Work task: Make an exact transcript of the lines in the data below, starting with the one containing "Given: Click the 정답 badge under question 03" and going on through the one containing "Given: Expand the Level dropdown arrow", with both included and the pictures left out.

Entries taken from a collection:
━━━

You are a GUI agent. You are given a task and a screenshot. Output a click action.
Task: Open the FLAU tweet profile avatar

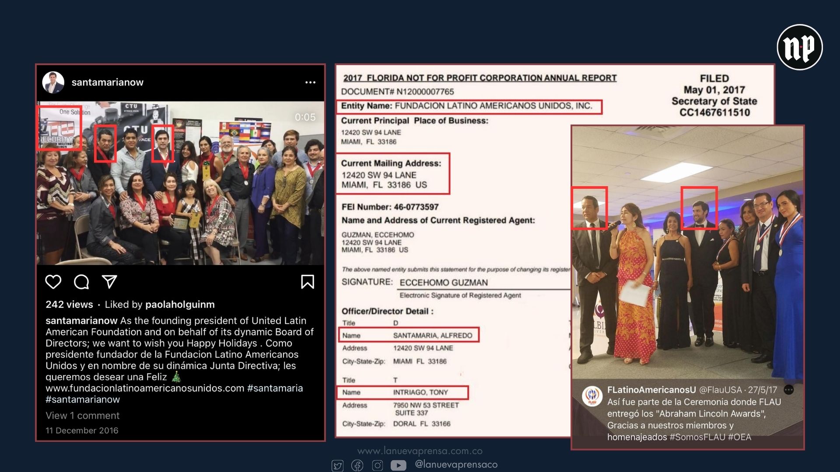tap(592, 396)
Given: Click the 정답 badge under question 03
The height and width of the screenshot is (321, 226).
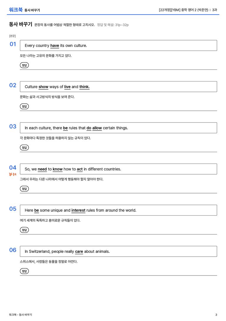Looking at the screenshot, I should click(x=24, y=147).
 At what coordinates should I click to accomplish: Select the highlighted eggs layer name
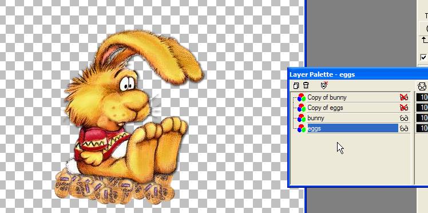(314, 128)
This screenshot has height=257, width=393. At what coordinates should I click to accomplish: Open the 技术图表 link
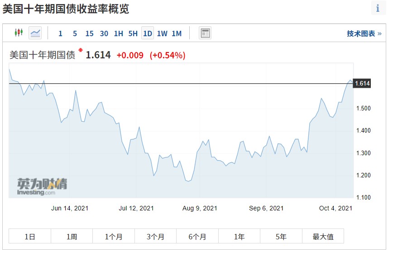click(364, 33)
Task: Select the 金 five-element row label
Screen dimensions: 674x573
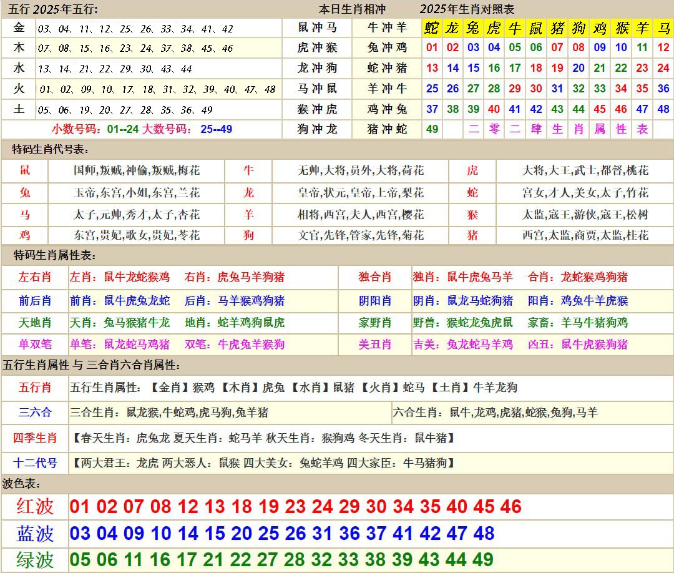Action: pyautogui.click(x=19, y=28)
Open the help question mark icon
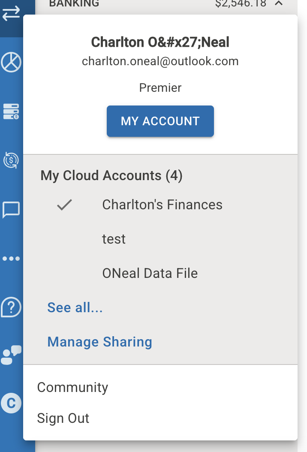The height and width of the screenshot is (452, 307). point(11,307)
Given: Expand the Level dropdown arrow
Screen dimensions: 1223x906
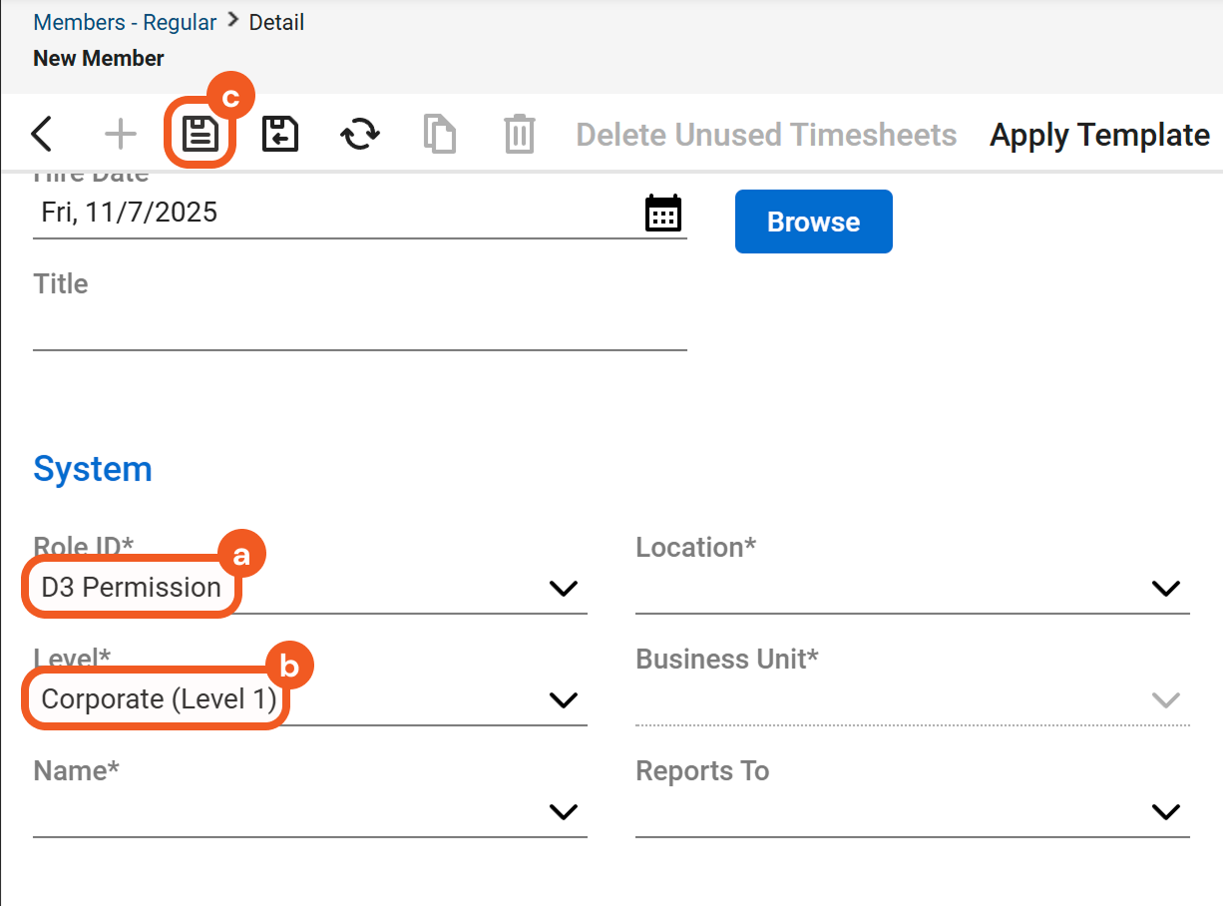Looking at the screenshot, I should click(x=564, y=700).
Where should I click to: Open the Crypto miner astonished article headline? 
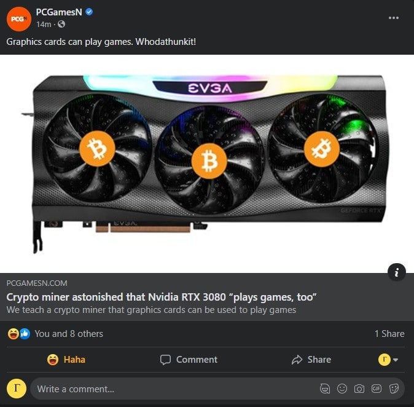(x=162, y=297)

━━━

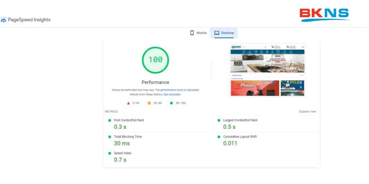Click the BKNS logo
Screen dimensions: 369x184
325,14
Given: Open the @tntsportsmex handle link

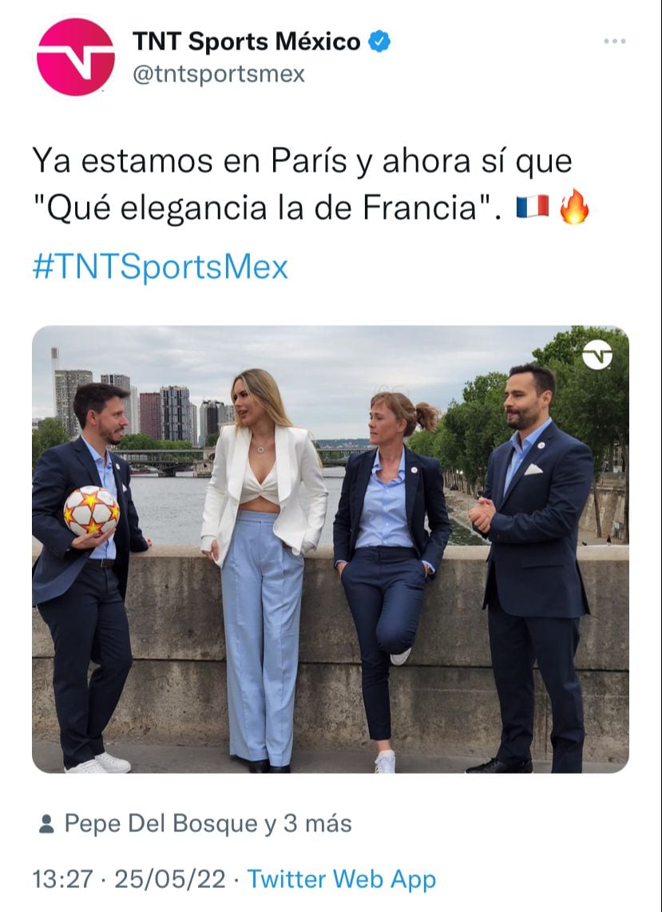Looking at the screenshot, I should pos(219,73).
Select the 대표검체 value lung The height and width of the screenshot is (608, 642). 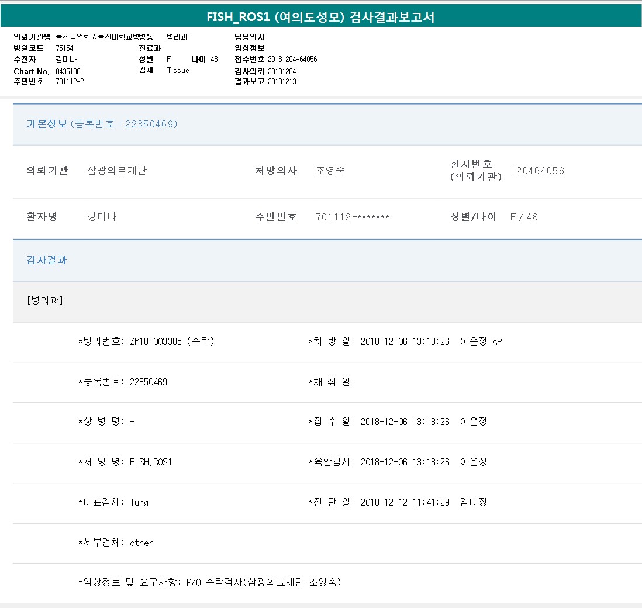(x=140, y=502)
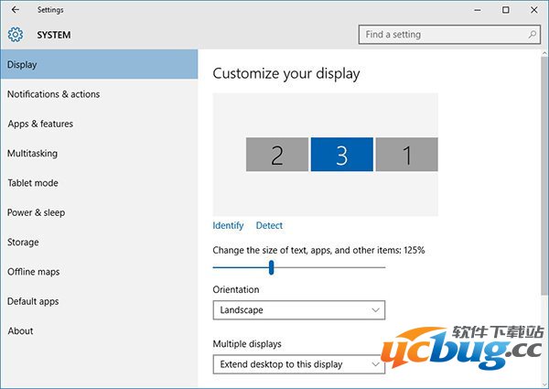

━━━

Result:
Given: Click the 정답 badge under question 03
The height and width of the screenshot is (321, 226).
Looking at the screenshot, I should click(x=24, y=147).
 At what coordinates should I click to accomplish: Select the highlighted eggs layer name
(314, 128)
This screenshot has height=257, width=393. At what coordinates should I click to accomplish: Open the 技术图表 link
click(364, 33)
Task: Select the 金 five-element row label
Screen dimensions: 674x573
Action: pyautogui.click(x=19, y=28)
Open the help question mark icon
The height and width of the screenshot is (452, 307). point(11,307)
Given: Expand the Level dropdown arrow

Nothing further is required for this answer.